## Stored items:
• • • •
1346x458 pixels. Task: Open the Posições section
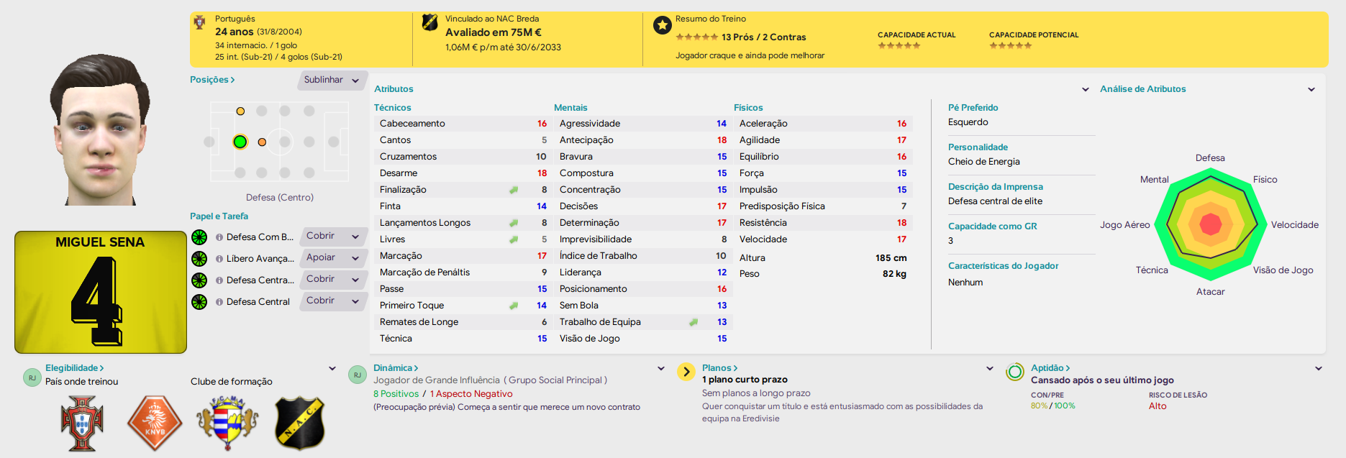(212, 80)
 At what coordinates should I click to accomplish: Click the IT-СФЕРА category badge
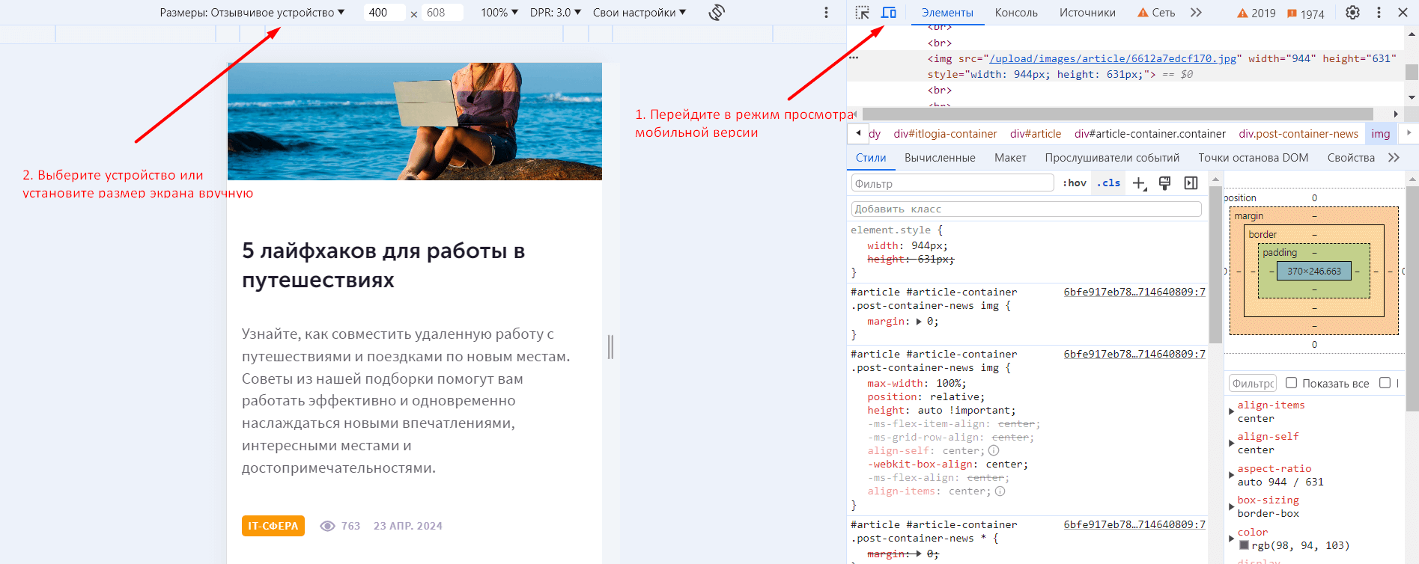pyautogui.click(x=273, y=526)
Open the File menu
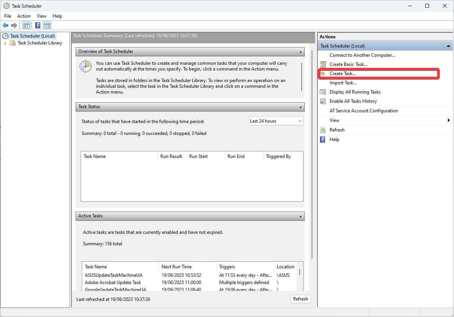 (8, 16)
• • • •
Restate the records in full and word for word, but keep the pictures out.

1346x458 pixels. Task: Open the Posições section
(212, 80)
 At what coordinates should I click to accomplish: Click the IT-СФЕРА category badge
pyautogui.click(x=273, y=526)
Open the File menu
 (8, 16)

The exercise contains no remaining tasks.